Definition: The spending multiplier refers to the effect that increased government spending will have on a country’s economy. The term is used to indicate the fact that a small increase in government spending can result in a relatively large rise in a country’s gross domestic product (GDP).
What does Spending Multiplier mean?
When the government incurs any expenditure, it puts money into the hands of the country’s citizens. Consider a situation where the government decides to spend $100 million on building a new road.
This money will be used for:
- Buying road construction equipment, engineering equipment, and heavy vehicles.
- Paying wages to workers.
- Incurring other expenditure associated with the project.
The money that the government spends will be used by the people who receive it, to buy various goods and services. The people who supply these goods and services will, in turn, spend the amounts that they receive.
In this manner, the total expenditure in the country’s economy will be much greater than the government expenditure of $100 million on building a road. That’s because each person who receives money will spend a part of it.
How much greater will the expenditure be? That’s exactly what the spending multiplier tells you.
When a person receives money, a part of it is spent and the remaining is saved. Say, a person spends 75% of every dollar that is received. In this situation:
- The marginal propensity to consume (MPC) is 0.75 and
- The marginal propensity to save (MPS) is 0.25.
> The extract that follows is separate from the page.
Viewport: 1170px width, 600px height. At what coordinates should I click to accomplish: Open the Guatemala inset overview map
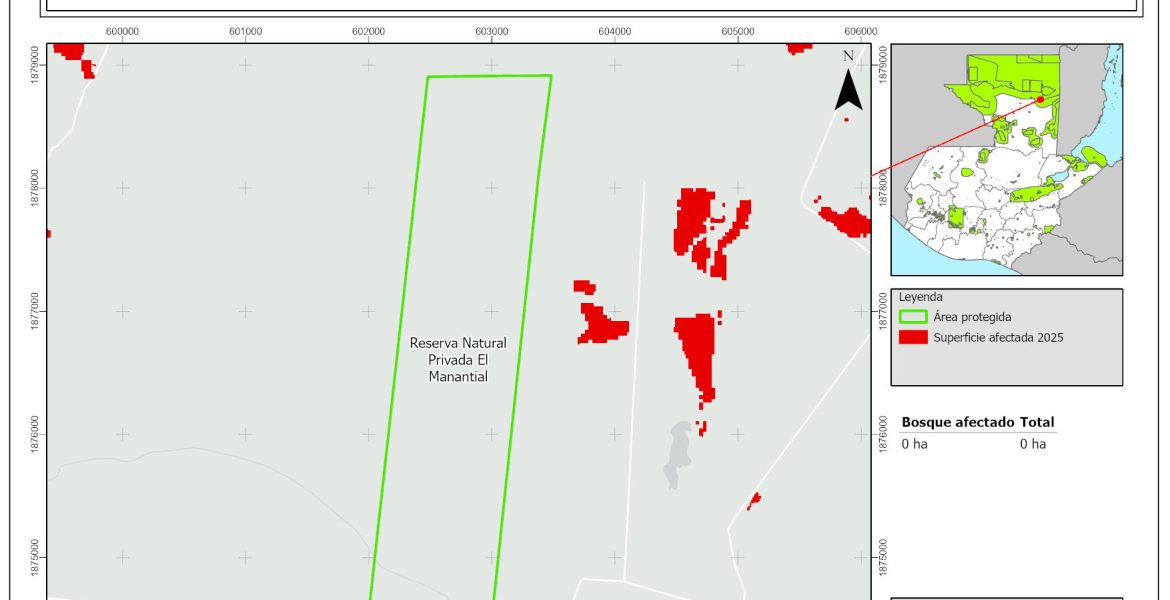1006,160
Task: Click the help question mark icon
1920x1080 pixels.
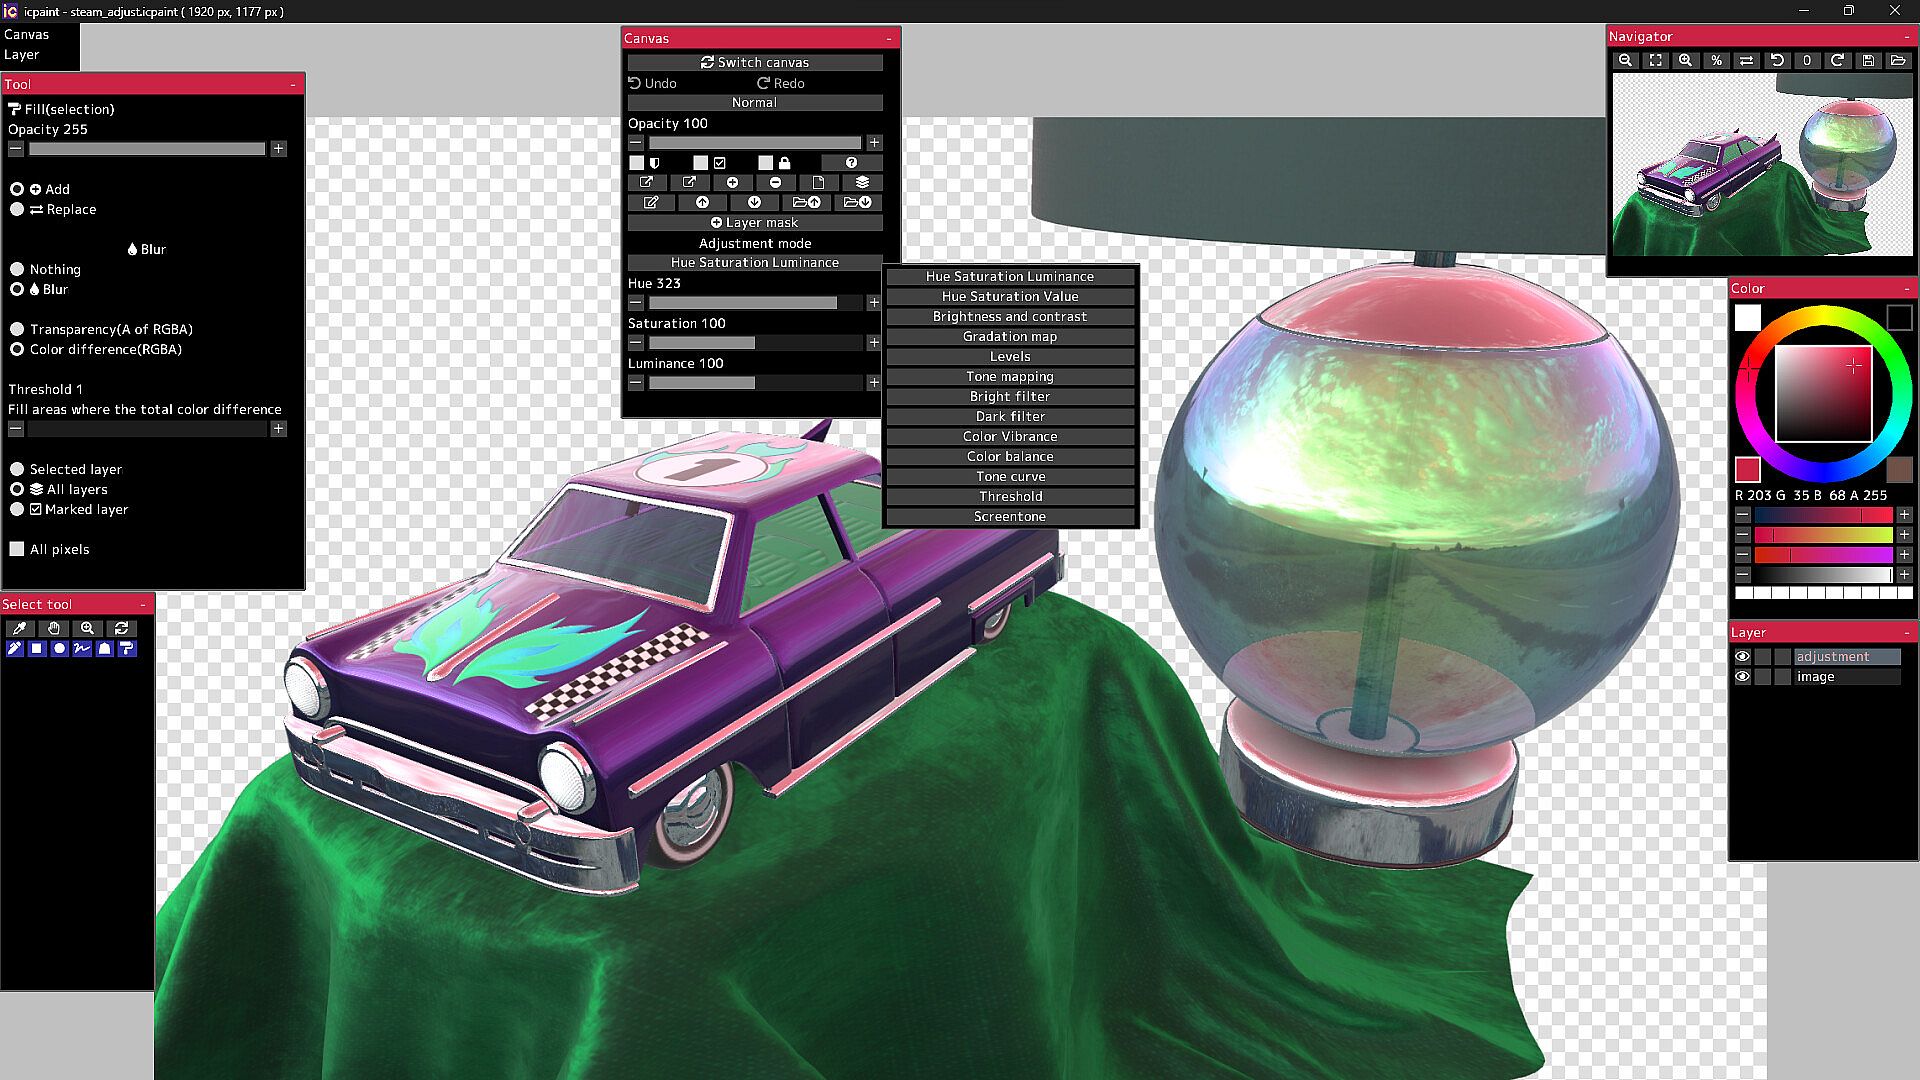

Using this information, we can calculate the spending multiplier:
Spending multiplier = 1 / (1 – MPC)
Spending multiplier = 1 / (1 – 0.75)
Spending multiplier = 1 / 0.25
Spending multiplier = 4
So, if people spend 75% of every dollar that they earn, the spending multiplier is 4. The government’s road project, which involves an expenditure of $100 million will result in an increase in GDP of $400 million ($100 million X 4.)
Example of the Spending Multiplier
The year 1929 saw the US economy entering into a recession. Unemployment soared, the economy contracted, and 10,000 of the country’s banks failed.
What did the government do to overcome this situation? It introduced the “New Deal,” a program launched by the Roosevelt administration. The New Deal was a series of government initiatives that attempted to boost demand and get the country’s economy back on track.
Some of the measures that were introduced were:
- Building a series of dams along the Tennessee River. This created employment and helped to generate power for the people in the region.
- Commodity farmers were paid to leave their fields fallow, resulting in an end to agricultural surpluses and low prices.
- A number of new construction projects were launched. The government paid for building new post offices, bridges, schools, highways, and parks.
When the US entered World War II in 1941, there was a sharp rise in industrial production. The New Deal and the increased economic activity due to WW II finally ended the American recession.
In 1933, US GDP stood at $778 billion in real terms. By 1944, it had almost trebled to $2.2 trillion. A large part of this increase was because of government spending and the multiplier effect.
When the government makes an expenditure, the increase in a country’s GDP is much larger than the amount spent because of the effect of the spending multiplier.